According to Fim Fay, one of America's top educational consultants, and Dr. Foster Cline, a trend setting child and adult psychiatrist, parents who try to ensure their children's success often raise unsuccessful kids. Because responsibility is like anything else--it has to be learned through practice
Take Sylvia's example:
Sylvia has eight kids. Every time I visited her home, I saw her handing out money to them. One day I asked, "What is this with you dishing out money all the time?"
"We give our kids loans in the household because we're learning about the world of finance," Sylvia answered as she handed fifty cents to Joshua. "Our loans are just like those at the First National Bank, with due dates, promissory notes, and collateral. Why, just the other day I repossessed a $29 tape recorder."
"Must have beed sad for Joshua," I said.
"Not really," Sylvia replied. "It's a gift. Because now Joshua, who's only ten years old, knows all about the responsibility of paying back his loans; he knows all about promissory notes and collateral, and even repossession--and it only cost him a $29 tape recorder.
"Timothy, my neighbor's kid," Sylvia continued, "learned the same lesson when the bank came and repossessed his $4900 Camaro. He had to wait until he was twenty-six to learn it because his parents protected him when he was young. My Joshua has a sixteen year head start on Timothy."
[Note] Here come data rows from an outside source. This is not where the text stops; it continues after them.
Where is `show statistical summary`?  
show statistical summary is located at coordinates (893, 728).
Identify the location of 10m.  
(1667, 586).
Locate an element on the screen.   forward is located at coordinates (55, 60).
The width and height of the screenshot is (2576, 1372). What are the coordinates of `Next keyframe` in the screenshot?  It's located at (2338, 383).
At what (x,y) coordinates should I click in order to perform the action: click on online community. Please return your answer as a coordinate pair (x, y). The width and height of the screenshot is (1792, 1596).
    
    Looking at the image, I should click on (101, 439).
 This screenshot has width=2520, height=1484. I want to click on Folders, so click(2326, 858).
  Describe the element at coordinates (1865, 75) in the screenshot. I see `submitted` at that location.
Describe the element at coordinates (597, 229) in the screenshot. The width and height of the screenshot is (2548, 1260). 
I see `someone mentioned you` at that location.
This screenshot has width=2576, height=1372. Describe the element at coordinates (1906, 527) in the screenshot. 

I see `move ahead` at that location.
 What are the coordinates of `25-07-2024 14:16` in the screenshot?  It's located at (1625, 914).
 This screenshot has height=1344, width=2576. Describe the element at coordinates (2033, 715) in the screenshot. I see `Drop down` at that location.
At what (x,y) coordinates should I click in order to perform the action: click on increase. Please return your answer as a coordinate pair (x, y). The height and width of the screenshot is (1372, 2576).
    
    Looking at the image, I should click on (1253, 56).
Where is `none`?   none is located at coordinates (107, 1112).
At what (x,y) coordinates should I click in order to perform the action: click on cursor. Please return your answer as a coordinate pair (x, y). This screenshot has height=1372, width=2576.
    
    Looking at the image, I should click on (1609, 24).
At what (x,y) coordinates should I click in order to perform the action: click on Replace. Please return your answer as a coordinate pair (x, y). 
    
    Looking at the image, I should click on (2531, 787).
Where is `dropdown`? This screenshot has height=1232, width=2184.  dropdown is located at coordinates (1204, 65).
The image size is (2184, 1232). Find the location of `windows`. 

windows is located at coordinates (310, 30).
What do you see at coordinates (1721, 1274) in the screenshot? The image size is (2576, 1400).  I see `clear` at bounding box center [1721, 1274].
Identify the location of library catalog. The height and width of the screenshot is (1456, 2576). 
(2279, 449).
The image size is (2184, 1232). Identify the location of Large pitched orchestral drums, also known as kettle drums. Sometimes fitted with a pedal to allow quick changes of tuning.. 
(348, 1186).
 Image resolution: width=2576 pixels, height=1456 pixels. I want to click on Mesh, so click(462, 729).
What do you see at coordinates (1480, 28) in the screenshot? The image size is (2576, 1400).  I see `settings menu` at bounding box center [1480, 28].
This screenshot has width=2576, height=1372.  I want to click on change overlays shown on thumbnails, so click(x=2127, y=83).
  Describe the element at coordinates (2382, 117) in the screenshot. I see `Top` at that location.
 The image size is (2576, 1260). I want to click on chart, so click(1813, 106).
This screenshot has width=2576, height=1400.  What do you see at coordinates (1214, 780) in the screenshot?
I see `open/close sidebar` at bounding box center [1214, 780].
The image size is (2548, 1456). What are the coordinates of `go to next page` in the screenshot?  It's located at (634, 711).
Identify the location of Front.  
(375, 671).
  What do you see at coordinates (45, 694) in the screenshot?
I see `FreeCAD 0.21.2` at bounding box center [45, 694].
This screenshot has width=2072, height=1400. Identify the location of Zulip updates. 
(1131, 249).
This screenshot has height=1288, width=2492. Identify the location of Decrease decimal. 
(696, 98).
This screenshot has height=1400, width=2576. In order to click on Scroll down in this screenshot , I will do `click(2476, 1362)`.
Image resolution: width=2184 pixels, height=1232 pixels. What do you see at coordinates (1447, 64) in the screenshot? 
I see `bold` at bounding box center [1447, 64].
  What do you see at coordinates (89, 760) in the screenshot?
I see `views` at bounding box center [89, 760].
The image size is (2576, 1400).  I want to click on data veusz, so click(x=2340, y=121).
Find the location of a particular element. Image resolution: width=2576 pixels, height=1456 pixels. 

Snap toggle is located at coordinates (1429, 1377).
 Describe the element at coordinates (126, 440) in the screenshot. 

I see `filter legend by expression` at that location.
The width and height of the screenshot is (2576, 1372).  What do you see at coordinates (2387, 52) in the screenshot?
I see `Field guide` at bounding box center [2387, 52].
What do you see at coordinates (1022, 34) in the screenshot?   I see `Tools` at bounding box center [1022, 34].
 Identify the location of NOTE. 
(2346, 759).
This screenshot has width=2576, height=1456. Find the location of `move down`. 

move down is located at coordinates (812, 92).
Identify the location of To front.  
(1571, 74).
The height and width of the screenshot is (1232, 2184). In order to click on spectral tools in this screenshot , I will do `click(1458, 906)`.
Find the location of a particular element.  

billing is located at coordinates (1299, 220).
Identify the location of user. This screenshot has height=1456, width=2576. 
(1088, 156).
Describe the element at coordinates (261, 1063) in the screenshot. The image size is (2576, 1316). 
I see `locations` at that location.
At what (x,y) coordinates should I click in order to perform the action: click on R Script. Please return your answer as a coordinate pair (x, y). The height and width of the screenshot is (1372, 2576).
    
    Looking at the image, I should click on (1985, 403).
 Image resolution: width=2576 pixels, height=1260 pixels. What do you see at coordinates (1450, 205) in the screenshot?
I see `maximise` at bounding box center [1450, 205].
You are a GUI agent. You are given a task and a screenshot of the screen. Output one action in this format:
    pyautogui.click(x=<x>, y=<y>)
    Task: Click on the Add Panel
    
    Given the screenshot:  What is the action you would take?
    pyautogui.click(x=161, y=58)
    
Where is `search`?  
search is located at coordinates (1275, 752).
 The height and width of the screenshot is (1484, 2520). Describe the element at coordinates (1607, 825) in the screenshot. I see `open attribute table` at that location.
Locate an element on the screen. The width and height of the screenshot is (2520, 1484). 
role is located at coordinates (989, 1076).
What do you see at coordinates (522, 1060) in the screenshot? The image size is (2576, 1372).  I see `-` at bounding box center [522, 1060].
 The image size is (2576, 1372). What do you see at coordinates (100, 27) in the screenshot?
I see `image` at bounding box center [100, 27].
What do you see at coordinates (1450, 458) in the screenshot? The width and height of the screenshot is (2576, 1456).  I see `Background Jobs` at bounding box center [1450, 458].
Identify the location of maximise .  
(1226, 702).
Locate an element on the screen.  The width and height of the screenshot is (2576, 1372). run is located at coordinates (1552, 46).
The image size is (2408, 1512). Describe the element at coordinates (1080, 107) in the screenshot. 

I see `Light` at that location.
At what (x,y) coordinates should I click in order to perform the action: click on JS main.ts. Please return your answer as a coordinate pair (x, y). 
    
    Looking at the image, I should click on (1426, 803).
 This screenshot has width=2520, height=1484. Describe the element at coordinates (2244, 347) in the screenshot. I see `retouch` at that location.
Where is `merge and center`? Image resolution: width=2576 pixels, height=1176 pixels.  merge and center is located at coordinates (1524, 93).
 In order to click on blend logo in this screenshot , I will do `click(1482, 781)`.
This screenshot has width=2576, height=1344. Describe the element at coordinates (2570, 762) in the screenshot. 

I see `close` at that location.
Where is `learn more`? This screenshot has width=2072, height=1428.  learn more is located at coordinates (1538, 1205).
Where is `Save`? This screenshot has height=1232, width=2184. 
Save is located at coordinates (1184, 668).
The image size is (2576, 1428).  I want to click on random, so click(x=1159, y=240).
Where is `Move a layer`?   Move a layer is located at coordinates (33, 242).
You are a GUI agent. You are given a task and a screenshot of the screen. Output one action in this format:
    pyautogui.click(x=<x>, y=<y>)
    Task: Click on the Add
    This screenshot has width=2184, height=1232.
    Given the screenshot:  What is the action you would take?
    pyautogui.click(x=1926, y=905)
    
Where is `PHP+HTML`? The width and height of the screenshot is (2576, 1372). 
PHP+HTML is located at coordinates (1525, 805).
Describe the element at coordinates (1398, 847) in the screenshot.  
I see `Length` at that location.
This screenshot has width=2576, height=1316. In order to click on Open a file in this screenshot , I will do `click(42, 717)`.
Sylvia is a love and logic parent. She knows that kids learn the best lessons whey they're given a task and allowed to make their own choices--and to fail--while the cost of failure is still small. So if you want to raise kids who are self confident, motivated, and ready for the real world, take advantage of this win-win approach to parenting. Your kids will win because they'll learn responsibility and the logic of life by solving their own problems. And you'll win because you'll establish healthy control--without resorting to anger, threats, nagging, or exhausting power struggles. Parenting with love and logic puts the fun back into parenting!
Cara reviewed Parenting With Love and Logic : Teaching Children Responsibility on
Helpful Score: 1
This book, and it's ideas came highly recomended from my kid's school district and their pediatrician. I have to say I was disappointed. There were some interesting ideas in the book. Namely, that when we become angry with our children, we become the consequence to their negative behavior, instead of the natural consequences they might face. But really, other then that idea, I didn't find anything useful. I just couldn't bring myself to become the kind of parent this book advocates. It just goes farther then I am willing to go, though the base principles are pretty standard as far as good parenting is concerned.